Kathleen Lockwood caminó hacia el altar. Detrás de él, un retablo de mármol tallado formaba un tríptico en bajorrelieve, cuyos tres paneles plasmaban a Abraham detenido en el acto de asesinar a Isaac, a Adán y Eva expulsados del Edén por un arcángel inflexible y, en el centro, a María llorando a los pies del Cristo crucificado. Más flores engalanaban el altar, junto con seis velas y un crucifijo. El conjunto parecía excesivo; tanta exhibición de fervor religioso resultaba de mal gusto.
—Yo misma me ocupo de las floreas —comentó Kathleen—. Tenemos un invernadero, de modo que el altar está todo el año adornado con flores.
Parecía un dudoso privilegio.
El presbiterio daba directamente a la sacristía. En este momento se hallaba invadida por los integrantes del coro, unos cuarenta muchachos que estaban procediendo a quitarse las sotanas y sobrepellices, colgándolos de los numerosos ganchos de la pared.

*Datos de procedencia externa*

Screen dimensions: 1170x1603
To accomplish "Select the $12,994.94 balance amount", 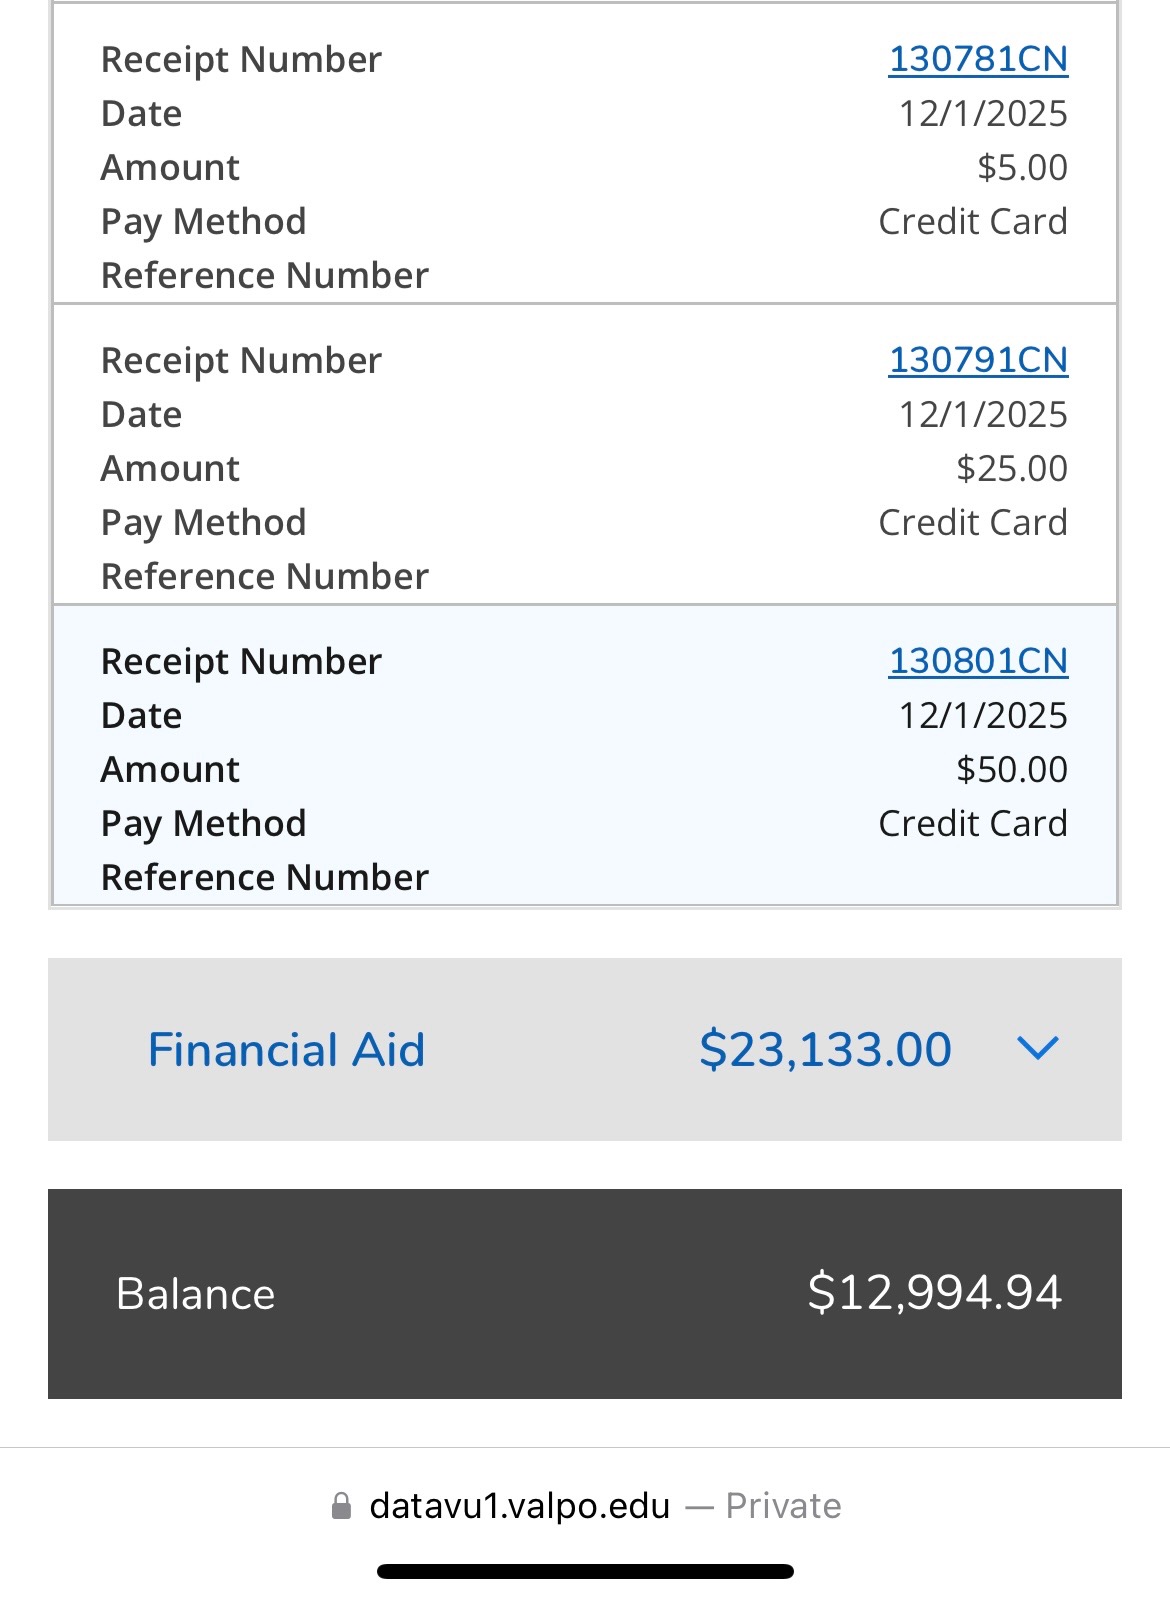I will coord(934,1292).
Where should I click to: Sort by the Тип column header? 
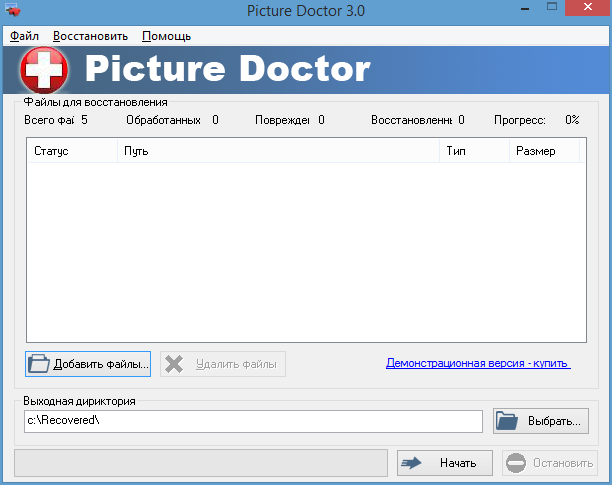tap(473, 151)
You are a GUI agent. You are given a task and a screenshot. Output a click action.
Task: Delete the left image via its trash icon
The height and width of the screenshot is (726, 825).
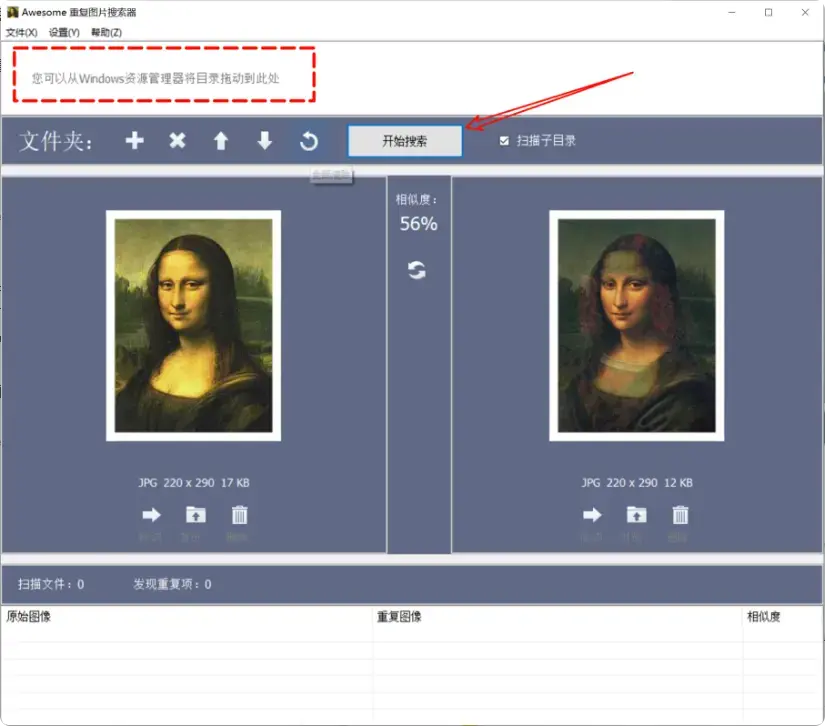point(239,514)
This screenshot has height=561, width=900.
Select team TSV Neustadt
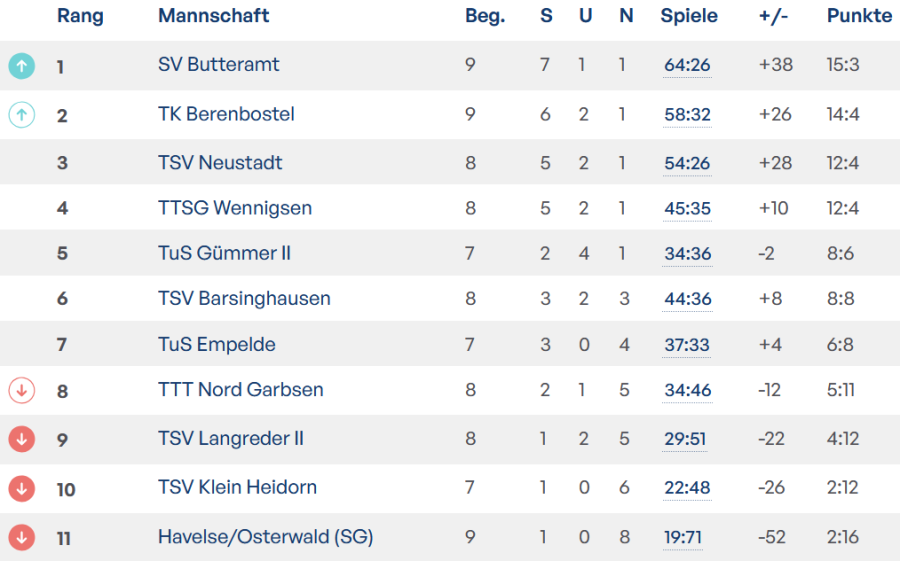(220, 162)
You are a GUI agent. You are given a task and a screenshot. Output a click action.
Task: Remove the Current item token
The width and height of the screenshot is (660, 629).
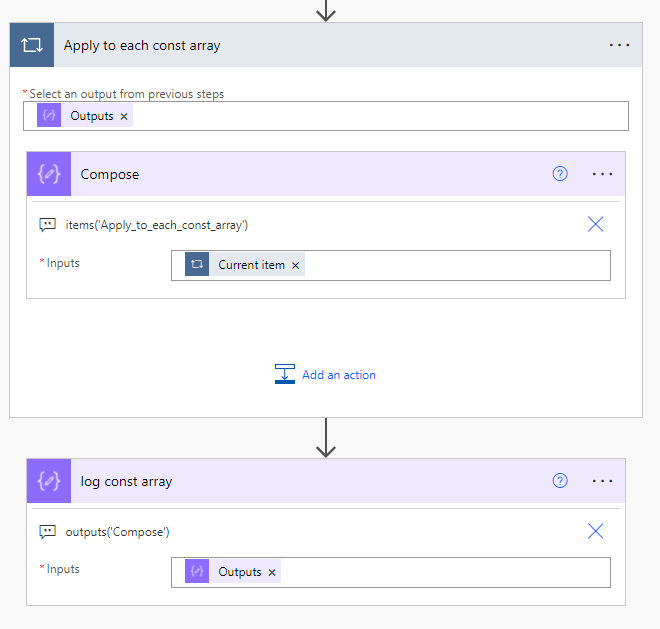(295, 265)
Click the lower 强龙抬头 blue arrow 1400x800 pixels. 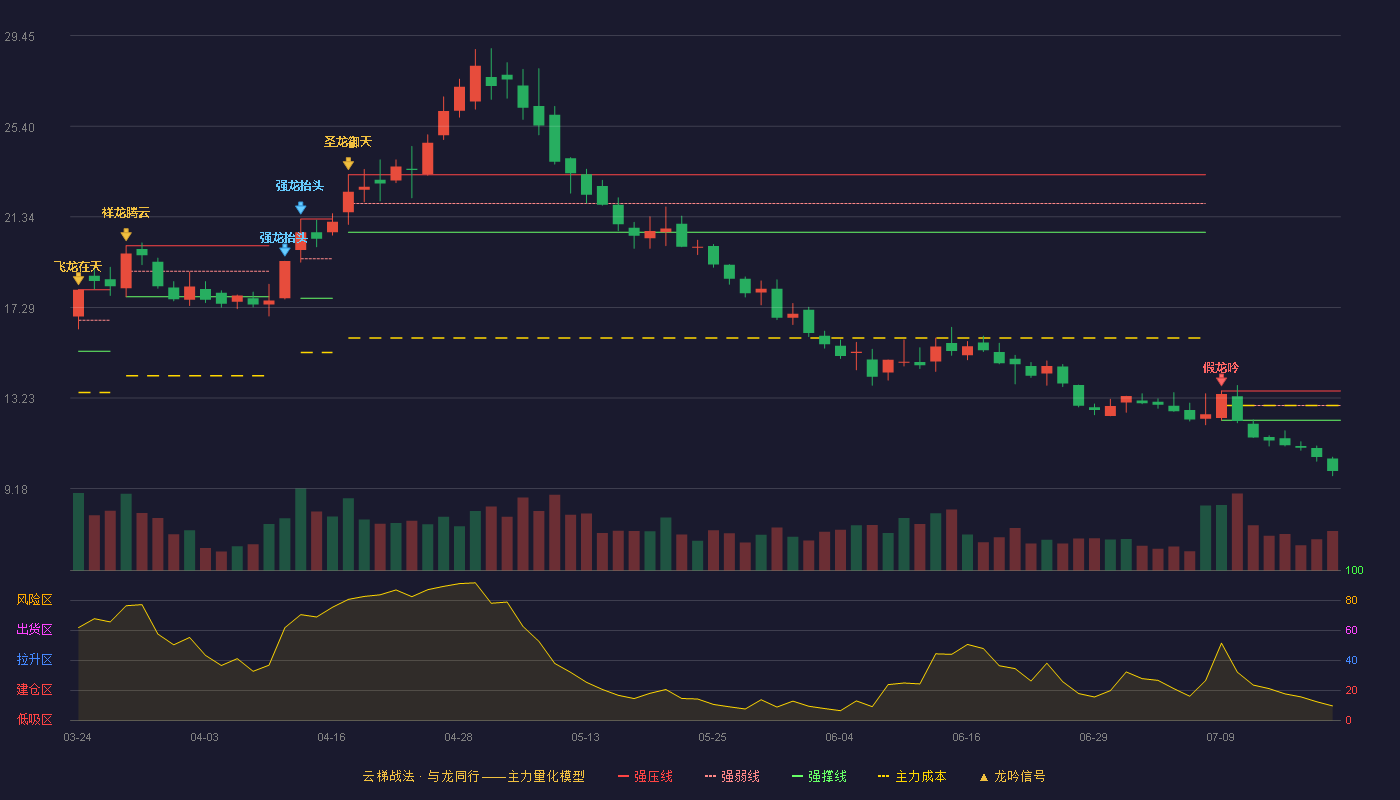click(x=285, y=250)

Ningún estudiante pareció sorprendido cuando la señora Lockwood entró acompañada de Lynley y Havers en la estancia. Las conversaciones prosiguieron, jalonadas por los gritos de alegría que suelen lanzar los jóvenes cuando están particularmente satisfechos consigo mismos. La actividad parecía conducirse con la normalidad acostumbrada. La única indicación de interés o preocupación por la presencia de los desconocidos fue una voz, surgida de un sitio indeterminado, que pronunció un nombre en tono admonitorio.
—Chas.
A continuación, las conversaciones se extinguieron poco a poco. Los estudiantes intercambiaron furtivas miradas entre sí. Lynley advirtió que sus edades abarcaban todo el abanico del colegio, desde los más jóvenes de tercer curso, de doce y trece años, hasta los mayores de sexto superior, alrededor de los dieciocho años. No había chicas. Tampoco se hallaba presente ningún profesor.
—Chas Quilter —dijo Kathleen, insegura.
—Estoy aquí, señora Lockwood.
Un muchacho, por cuyo rostro valdría la pena morir, se adelantó.